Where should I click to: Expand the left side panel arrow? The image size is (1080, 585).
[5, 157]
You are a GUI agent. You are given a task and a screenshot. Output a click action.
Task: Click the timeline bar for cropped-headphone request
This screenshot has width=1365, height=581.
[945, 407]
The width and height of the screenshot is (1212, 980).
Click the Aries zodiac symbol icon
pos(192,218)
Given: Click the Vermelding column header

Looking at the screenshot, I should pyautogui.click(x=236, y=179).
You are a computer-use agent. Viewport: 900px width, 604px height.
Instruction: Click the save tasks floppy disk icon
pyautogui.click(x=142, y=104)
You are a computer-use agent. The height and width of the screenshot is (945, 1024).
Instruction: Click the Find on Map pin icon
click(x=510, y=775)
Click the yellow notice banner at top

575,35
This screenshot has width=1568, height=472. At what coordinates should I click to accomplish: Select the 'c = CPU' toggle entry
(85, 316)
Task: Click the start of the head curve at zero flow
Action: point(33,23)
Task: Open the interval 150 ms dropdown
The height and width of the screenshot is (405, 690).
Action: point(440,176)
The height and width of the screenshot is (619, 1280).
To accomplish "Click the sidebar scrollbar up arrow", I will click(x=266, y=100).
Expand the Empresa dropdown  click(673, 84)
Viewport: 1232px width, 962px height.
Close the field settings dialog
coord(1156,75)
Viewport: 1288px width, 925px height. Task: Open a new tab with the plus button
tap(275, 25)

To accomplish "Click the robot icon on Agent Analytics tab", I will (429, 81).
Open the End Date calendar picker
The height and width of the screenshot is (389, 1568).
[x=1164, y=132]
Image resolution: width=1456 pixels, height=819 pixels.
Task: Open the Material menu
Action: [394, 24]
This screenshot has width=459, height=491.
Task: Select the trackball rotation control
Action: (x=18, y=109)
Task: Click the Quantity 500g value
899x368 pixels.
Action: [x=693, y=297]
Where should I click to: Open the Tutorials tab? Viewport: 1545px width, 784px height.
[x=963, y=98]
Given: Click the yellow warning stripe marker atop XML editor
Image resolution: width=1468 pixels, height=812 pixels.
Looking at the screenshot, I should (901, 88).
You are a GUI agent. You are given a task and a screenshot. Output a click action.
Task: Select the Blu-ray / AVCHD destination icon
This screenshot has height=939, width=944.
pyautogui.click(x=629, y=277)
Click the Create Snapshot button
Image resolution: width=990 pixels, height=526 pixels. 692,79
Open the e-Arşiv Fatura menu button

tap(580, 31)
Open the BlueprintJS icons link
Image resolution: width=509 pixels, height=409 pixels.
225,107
▬▬▬▬▬▬▬▬▬▬
Aim of the task: Only an exact retyping of the full data will do.

Response to this exercise:
Where should I click to: Expand the left side panel arrow? The image size is (1080, 585).
[5, 157]
You are a GUI agent. You are given a task and a screenshot. Output a click action.
Task: Click the timeline bar for cropped-headphone request
This screenshot has width=1365, height=581.
[945, 407]
The width and height of the screenshot is (1212, 980).
Click the Aries zodiac symbol icon
pos(192,218)
Given: Click the Vermelding column header

Looking at the screenshot, I should pyautogui.click(x=236, y=179).
You are a computer-use agent. Viewport: 900px width, 604px height.
Instruction: Click the save tasks floppy disk icon
pyautogui.click(x=142, y=104)
You are a computer-use agent. The height and width of the screenshot is (945, 1024).
Instruction: Click the Find on Map pin icon
click(x=510, y=775)
Click the yellow notice banner at top

575,35
This screenshot has width=1568, height=472. At what coordinates should I click to accomplish: Select the 'c = CPU' toggle entry
(85, 316)
Task: Click the start of the head curve at zero flow
Action: point(33,23)
Task: Open the interval 150 ms dropdown
The height and width of the screenshot is (405, 690).
Action: point(440,176)
The height and width of the screenshot is (619, 1280).
To accomplish "Click the sidebar scrollbar up arrow", I will click(x=266, y=100).
Expand the Empresa dropdown  click(673, 84)
Viewport: 1232px width, 962px height.
Close the field settings dialog
coord(1156,75)
Viewport: 1288px width, 925px height. Task: Open a new tab with the plus button
tap(275, 25)

To accomplish "Click the robot icon on Agent Analytics tab", I will (429, 81).
Open the End Date calendar picker
The height and width of the screenshot is (389, 1568).
[x=1164, y=132]
Image resolution: width=1456 pixels, height=819 pixels.
Task: Open the Material menu
Action: [394, 24]
This screenshot has width=459, height=491.
Task: Select the trackball rotation control
Action: (x=18, y=109)
Task: Click the Quantity 500g value
899x368 pixels.
Action: [x=693, y=297]
Where should I click to: Open the Tutorials tab? Viewport: 1545px width, 784px height.
[x=963, y=98]
Given: Click the yellow warning stripe marker atop XML editor
Image resolution: width=1468 pixels, height=812 pixels.
Looking at the screenshot, I should (901, 88).
You are a GUI agent. You are given a task and a screenshot. Output a click action.
Task: Select the Blu-ray / AVCHD destination icon
This screenshot has height=939, width=944.
pyautogui.click(x=629, y=277)
Click the Create Snapshot button
Image resolution: width=990 pixels, height=526 pixels. 692,79
Open the e-Arşiv Fatura menu button

tap(580, 31)
Open the BlueprintJS icons link
Image resolution: width=509 pixels, height=409 pixels.
225,107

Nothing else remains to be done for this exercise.